- TEXT EXCERPT -
::::::::
Package org.apache.lucene.analysis.compound.hyphenation

Class TernaryTree

java.lang.Object
org.apache.lucene.analysis.compound.hyphenation.TernaryTree
All Implemented Interfaces:
Cloneable
Direct Known Subclasses:
HyphenationTree
public class TernaryTree extends Object implements Cloneable

Ternary Search Tree.

A ternary search tree is a hybrid between a binary tree and a digital search tree (trie). Keys are limited to strings. A data value of type char is stored in each leaf node. It can be used as an index (or pointer) to the data. Branches that only contain one key are compressed to one node by storing a pointer to the trailer substring of the key. This class is intended to serve as base class or helper class to implement Dictionary collections or the like. Ternary trees have some nice properties as the following: the tree can be traversed in sorted order, partial matches (wildcard) can be implemented, retrieval of all keys within a given distance from the target, etc. The storage requirements are higher than a binary tree but a lot less than a trie. Performance is comparable with a hash table, sometimes it outperforms a hash function (most of the time can determine a miss faster than a hash).

The main purpose of this java port is to serve as a base for implementing TeX's hyphenation algorithm (see The TeXBook, appendix H). Each language requires from 5000 to 15000 hyphenation patterns which will be keys in this tree. The strings patterns are usually small (from 2 to 5 characters), but each char in the tree is stored in a node. Thus memory usage is the main concern. We will sacrifice 'elegance' to keep memory requirements to the minimum. Using java's char type as pointer (yes, I know pointer it is a forbidden word in java) we can keep the size of the node to be just 8 bytes (3 pointers and the data char). This gives room for about 65000 nodes. In my tests the english patterns took 7694 nodes and the german patterns 10055 nodes, so I think we are safe.
::::::::
- EXTRACTED DATA -
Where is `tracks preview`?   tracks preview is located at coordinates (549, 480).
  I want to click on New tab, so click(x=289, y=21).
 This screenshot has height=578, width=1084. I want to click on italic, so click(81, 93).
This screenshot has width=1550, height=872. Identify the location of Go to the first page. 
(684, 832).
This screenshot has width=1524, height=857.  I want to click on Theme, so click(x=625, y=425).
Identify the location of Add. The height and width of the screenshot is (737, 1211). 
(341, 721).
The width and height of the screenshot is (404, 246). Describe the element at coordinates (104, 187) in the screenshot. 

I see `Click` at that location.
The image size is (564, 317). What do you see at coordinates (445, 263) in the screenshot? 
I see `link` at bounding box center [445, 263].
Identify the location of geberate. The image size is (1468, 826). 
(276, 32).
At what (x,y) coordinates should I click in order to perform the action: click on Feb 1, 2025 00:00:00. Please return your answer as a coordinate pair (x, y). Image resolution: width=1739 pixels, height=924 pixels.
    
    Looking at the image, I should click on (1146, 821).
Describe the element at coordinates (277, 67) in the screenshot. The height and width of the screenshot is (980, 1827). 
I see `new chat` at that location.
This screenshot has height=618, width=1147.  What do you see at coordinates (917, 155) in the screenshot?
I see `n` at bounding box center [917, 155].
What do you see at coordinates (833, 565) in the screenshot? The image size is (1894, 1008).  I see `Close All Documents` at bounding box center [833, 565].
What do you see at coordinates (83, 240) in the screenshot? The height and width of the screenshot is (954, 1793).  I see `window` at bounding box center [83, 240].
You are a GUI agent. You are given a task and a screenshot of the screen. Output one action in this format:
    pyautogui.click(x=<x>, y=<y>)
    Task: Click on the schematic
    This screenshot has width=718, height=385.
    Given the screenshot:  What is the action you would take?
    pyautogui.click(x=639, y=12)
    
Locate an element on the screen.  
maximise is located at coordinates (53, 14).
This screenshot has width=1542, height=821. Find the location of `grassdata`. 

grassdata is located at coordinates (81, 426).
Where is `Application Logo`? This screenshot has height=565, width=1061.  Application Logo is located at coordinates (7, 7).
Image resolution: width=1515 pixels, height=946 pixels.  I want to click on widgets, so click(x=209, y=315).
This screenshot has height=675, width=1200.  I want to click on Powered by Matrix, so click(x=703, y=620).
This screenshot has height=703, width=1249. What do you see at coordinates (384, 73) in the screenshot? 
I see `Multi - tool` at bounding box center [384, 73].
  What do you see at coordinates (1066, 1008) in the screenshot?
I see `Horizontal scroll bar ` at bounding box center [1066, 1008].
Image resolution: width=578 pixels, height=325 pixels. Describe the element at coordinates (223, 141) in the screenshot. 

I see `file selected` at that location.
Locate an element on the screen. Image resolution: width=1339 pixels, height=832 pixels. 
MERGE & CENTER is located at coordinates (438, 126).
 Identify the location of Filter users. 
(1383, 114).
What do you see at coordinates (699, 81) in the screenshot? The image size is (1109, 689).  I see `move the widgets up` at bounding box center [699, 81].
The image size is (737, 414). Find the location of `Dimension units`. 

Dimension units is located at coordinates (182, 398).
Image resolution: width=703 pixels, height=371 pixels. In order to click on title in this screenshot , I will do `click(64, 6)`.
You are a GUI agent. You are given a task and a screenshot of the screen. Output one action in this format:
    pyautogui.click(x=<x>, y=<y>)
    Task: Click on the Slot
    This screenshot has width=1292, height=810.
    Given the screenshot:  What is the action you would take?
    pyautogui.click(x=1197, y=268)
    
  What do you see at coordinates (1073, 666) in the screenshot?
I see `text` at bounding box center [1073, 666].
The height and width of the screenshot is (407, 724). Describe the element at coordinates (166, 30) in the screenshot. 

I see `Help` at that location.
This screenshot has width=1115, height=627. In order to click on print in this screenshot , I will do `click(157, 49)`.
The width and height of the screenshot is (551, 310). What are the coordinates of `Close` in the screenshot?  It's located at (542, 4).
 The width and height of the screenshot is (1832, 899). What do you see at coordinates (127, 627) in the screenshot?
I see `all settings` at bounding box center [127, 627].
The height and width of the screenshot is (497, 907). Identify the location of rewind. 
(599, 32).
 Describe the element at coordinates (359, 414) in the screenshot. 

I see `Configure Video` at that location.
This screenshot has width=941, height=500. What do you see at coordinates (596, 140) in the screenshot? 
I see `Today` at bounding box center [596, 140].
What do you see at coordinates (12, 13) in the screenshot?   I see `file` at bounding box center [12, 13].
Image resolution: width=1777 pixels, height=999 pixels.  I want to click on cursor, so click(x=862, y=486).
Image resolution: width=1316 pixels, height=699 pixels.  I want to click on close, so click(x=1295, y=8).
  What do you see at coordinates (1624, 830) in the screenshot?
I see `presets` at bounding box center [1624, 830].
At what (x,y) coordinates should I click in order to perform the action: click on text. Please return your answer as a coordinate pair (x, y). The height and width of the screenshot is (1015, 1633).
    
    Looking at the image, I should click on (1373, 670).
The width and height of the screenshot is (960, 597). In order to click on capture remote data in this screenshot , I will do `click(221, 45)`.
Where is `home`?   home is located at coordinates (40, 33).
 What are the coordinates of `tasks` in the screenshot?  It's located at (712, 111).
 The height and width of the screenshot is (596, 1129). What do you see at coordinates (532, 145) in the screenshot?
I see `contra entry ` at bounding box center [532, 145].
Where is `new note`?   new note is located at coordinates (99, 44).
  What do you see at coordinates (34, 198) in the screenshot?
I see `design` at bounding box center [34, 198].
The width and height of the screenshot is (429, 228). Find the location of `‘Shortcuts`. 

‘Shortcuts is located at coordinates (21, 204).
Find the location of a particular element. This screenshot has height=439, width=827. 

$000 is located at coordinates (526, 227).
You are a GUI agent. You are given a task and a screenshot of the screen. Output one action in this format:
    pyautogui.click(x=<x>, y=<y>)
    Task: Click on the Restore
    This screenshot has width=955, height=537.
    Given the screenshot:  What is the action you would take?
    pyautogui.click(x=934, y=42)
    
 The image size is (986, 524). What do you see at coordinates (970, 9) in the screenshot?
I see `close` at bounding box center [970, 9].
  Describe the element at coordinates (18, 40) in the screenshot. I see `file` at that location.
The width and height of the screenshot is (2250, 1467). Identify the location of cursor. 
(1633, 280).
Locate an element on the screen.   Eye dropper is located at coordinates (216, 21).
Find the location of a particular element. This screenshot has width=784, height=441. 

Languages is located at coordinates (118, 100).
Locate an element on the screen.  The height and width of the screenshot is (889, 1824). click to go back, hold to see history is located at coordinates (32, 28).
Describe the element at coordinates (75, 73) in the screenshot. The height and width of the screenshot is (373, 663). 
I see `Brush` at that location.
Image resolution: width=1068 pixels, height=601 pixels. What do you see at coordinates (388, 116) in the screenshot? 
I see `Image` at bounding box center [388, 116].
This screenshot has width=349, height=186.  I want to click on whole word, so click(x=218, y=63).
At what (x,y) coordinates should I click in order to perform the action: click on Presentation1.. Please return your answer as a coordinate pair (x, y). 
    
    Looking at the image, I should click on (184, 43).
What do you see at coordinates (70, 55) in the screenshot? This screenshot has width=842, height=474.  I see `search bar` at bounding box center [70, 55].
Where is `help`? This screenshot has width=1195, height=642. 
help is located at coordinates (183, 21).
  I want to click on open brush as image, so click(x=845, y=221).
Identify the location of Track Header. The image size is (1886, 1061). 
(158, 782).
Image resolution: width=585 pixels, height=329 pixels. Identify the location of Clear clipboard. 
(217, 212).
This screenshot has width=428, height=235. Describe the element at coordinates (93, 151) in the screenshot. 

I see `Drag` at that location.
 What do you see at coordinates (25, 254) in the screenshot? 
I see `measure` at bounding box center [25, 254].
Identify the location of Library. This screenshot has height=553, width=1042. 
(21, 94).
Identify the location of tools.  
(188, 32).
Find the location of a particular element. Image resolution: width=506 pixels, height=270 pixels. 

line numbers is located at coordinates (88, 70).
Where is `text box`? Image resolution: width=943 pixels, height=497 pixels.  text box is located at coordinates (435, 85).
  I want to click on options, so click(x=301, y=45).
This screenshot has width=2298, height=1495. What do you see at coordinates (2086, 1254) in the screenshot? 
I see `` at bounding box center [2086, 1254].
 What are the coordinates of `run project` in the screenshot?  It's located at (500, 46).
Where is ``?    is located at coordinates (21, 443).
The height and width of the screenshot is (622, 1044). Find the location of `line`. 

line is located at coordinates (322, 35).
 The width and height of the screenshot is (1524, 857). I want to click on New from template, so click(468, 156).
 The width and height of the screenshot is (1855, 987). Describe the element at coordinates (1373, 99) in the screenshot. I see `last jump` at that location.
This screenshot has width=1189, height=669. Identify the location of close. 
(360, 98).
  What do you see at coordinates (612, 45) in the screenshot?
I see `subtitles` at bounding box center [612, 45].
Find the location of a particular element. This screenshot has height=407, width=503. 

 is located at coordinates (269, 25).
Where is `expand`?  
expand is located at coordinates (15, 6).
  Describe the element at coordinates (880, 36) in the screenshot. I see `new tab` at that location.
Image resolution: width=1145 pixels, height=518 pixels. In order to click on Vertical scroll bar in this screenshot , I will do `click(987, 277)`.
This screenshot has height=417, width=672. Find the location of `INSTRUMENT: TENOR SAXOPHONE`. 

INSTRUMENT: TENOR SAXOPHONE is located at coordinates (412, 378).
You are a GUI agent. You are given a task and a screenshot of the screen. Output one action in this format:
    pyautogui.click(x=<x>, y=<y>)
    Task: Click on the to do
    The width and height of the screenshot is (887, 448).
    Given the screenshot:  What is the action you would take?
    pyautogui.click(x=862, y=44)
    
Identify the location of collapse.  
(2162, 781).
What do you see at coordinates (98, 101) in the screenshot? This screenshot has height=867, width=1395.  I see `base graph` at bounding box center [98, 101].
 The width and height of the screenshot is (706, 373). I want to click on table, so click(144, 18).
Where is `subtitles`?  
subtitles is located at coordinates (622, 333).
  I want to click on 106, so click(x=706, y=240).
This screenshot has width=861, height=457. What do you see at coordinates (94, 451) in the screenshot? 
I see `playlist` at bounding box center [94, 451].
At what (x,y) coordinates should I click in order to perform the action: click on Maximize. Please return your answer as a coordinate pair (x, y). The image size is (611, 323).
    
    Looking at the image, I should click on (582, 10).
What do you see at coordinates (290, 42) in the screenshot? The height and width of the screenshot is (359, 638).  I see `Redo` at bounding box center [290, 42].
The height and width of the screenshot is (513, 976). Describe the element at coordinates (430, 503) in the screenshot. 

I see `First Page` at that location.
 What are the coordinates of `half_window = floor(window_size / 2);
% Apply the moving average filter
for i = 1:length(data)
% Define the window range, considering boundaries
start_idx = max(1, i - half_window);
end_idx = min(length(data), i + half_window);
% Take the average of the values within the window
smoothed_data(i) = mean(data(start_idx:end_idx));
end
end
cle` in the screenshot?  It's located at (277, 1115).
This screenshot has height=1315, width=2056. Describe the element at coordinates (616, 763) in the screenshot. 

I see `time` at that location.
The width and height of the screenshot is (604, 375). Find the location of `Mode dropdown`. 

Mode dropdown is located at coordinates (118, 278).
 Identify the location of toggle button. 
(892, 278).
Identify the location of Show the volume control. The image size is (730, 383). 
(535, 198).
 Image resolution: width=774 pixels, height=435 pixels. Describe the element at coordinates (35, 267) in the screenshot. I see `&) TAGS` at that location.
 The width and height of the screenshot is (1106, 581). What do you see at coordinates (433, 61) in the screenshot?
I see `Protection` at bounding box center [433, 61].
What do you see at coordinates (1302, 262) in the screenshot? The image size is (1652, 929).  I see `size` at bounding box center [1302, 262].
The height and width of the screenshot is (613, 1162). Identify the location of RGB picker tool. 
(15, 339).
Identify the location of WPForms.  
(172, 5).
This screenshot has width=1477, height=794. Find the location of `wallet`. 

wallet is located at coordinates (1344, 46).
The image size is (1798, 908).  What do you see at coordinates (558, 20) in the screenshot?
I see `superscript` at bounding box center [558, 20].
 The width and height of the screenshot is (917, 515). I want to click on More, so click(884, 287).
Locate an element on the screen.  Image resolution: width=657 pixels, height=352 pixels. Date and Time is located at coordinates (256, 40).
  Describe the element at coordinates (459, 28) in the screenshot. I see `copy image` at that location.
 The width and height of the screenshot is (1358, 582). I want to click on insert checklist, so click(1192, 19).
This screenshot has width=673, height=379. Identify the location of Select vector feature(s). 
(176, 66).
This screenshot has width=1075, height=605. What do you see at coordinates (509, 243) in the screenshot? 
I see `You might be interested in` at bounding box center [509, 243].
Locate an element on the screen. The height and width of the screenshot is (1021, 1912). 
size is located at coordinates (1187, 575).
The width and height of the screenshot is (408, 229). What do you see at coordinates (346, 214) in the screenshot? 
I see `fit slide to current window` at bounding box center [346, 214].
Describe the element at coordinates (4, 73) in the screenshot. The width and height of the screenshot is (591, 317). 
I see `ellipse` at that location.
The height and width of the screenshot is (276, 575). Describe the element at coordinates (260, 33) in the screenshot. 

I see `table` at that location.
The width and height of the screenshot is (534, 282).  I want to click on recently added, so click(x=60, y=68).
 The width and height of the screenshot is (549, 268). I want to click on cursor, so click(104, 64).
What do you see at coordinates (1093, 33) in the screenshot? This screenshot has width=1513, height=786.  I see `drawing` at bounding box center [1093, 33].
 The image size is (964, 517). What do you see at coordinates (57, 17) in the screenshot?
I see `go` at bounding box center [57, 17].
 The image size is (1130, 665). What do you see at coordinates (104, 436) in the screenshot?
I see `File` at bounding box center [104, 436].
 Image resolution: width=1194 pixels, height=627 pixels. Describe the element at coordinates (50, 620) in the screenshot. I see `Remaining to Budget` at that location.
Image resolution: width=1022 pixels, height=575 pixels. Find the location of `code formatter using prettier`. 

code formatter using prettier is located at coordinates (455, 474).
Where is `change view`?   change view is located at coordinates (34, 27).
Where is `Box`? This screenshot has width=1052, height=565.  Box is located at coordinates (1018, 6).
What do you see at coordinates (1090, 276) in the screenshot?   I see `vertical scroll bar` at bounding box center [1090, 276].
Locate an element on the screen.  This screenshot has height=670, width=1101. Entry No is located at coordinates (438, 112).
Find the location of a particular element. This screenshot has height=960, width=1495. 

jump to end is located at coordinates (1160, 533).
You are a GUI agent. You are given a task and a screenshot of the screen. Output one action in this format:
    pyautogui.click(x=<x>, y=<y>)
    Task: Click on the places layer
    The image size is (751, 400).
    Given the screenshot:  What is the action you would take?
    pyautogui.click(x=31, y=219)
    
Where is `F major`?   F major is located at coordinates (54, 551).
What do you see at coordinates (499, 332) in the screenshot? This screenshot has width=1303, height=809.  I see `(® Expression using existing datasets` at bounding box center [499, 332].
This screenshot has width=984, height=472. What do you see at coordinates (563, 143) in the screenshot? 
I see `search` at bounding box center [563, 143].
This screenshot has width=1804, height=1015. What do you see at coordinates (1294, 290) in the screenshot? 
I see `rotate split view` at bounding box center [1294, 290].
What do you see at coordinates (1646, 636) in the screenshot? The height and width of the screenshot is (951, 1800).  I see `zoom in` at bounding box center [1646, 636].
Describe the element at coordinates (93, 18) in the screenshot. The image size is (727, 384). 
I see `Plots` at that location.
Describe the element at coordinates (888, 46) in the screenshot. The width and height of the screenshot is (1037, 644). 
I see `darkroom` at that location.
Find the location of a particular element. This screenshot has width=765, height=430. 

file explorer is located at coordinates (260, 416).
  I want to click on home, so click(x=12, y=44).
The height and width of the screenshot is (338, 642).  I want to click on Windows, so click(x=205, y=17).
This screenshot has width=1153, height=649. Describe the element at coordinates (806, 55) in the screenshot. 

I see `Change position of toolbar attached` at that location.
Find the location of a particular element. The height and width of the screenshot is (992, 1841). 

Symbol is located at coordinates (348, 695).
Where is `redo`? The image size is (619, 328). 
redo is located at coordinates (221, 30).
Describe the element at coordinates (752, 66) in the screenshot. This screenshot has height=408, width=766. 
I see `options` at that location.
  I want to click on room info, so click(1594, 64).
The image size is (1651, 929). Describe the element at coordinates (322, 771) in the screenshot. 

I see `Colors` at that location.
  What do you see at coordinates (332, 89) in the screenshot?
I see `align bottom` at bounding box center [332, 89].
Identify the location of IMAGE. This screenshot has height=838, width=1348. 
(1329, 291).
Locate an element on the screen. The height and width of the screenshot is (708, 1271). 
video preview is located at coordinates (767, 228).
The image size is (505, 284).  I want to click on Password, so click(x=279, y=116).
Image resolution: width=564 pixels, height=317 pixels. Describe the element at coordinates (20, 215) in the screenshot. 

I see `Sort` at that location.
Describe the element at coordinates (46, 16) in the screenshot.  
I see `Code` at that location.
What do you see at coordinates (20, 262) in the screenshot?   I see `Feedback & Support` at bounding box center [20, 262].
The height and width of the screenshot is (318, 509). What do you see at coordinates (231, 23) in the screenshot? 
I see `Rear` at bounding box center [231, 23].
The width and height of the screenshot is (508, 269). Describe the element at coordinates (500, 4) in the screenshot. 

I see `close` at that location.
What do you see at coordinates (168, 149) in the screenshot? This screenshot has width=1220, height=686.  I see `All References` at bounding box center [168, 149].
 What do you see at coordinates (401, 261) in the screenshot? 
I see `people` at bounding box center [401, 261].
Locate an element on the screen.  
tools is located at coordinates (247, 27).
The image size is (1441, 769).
::::::::
- EXERCISE DIRECTIONS -
Reproduce, word for word, the part of the ternary search tree text that runs from "Package org.ap" up to and including "Ternary Search Tree.".

- THE SOLUTION -
Package org.apache.lucene.analysis.compound.hyphenation

Class TernaryTree

java.lang.Object
org.apache.lucene.analysis.compound.hyphenation.TernaryTree
All Implemented Interfaces:
Cloneable
Direct Known Subclasses:
HyphenationTree
public class TernaryTree extends Object implements Cloneable

Ternary Search Tree.